Modeling Action Denoising as an MDP
Diffusion policies generate actions by iteratively denoising random noise — but not all noise candidates are equally promising. Rather than waiting until denoising is complete to pick the best one, we want to identify and discard poor candidates early, saving computation and improving quality.
To do this, we frame the denoising process as a sequential decision problem: at each denoising step, a learned policy looks at all surviving candidates and decides which ones to keep. Unpromising candidates are dropped early; the best survivor is ultimately executed in the environment.
States. At each denoising step, the policy observes the current environment state, how far along denoising has progressed, and the current (noisy) form of each surviving action candidate.
Actions. The policy decides which candidates to keep and which to discard — at least one must always survive.
Transitions. Surviving candidates are denoised one step further. The process ends when only one candidate remains or denoising completes, at which point the best survivor is executed.
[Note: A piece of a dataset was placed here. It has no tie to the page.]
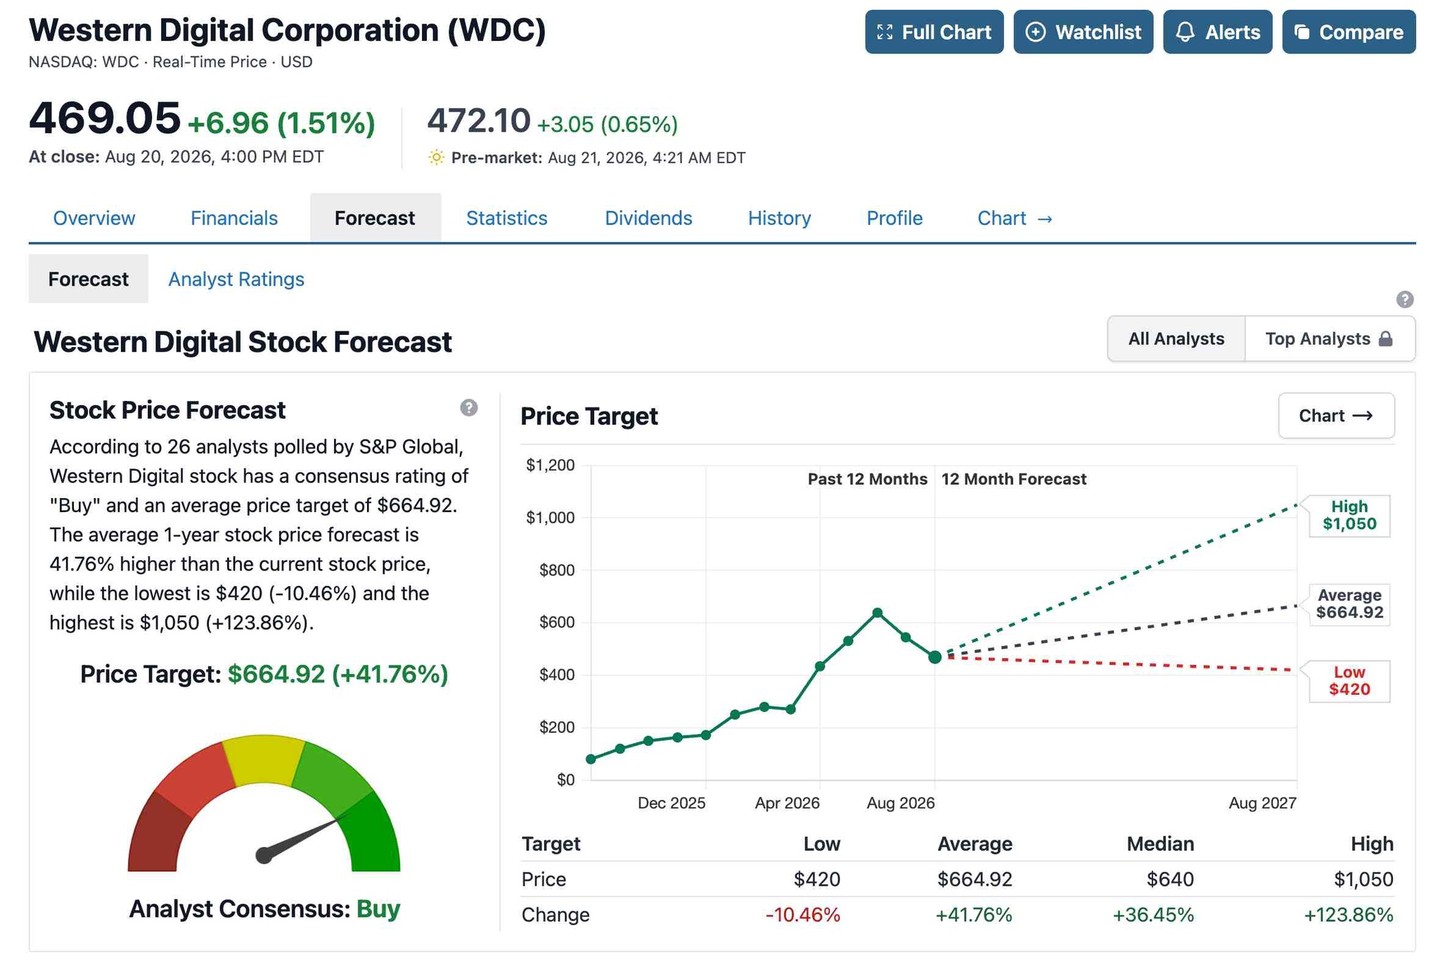Viewport: 1440px width, 968px height.
Task: Switch to Top Analysts view
Action: [1329, 339]
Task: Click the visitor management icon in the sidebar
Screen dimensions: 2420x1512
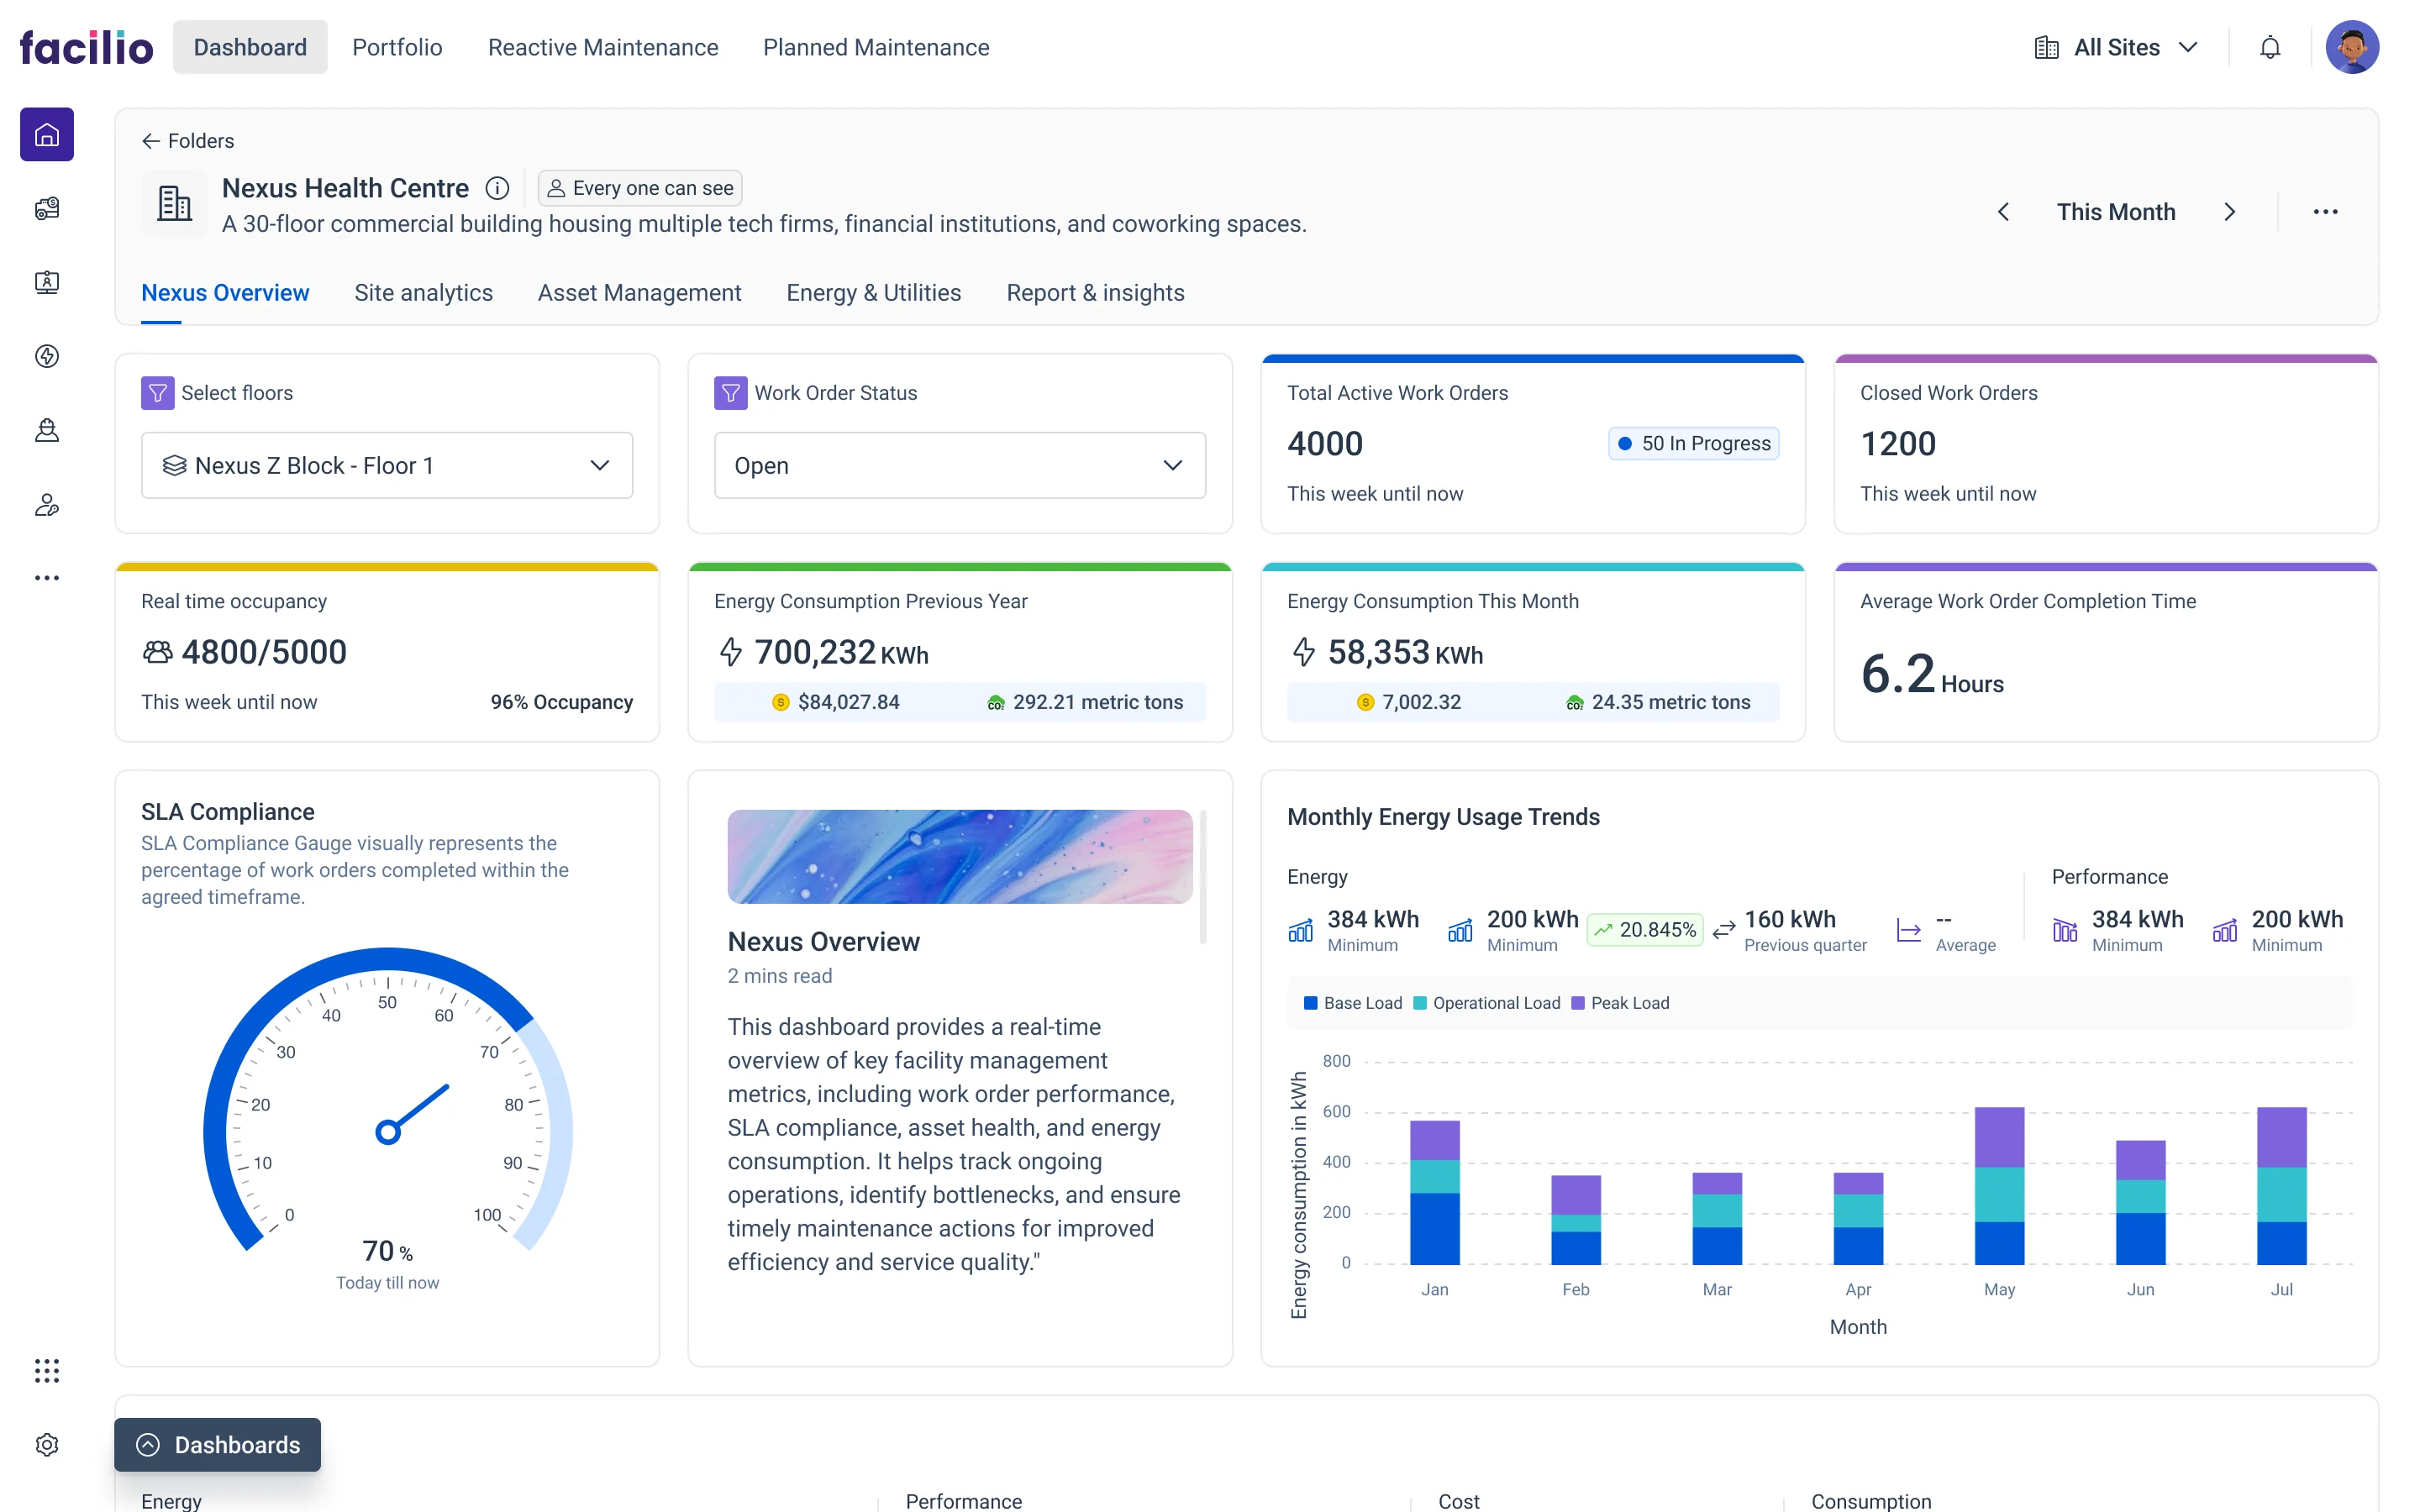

Reward. Non-terminal steps receive zero reward. At termination the reward is Q value of the surviving action in the environment.
Learning the Filtering Policy
We train a critic that estimates the quality of any filtering decision at any denoising step. The critic is trained with standard temporal-difference learning — it bootstraps from its own future predictions, gradually learning to predict which early filtering choices lead to high-quality final actions.
At test time, we start with a pool of random noise candidates and progressively filter them down using the learned critic, until a single candidate remains. That candidate is fully denoised and executed as the final action.
Simplifying to a Single Filtering Step: In practice, we find that instead of filtering candidates throughout the entire denoising process, iltering candidates at the noise level—which is the cheapest instantiation computationally—achieves performance equivalent to fully denoising all action samples and selecting the highest value action.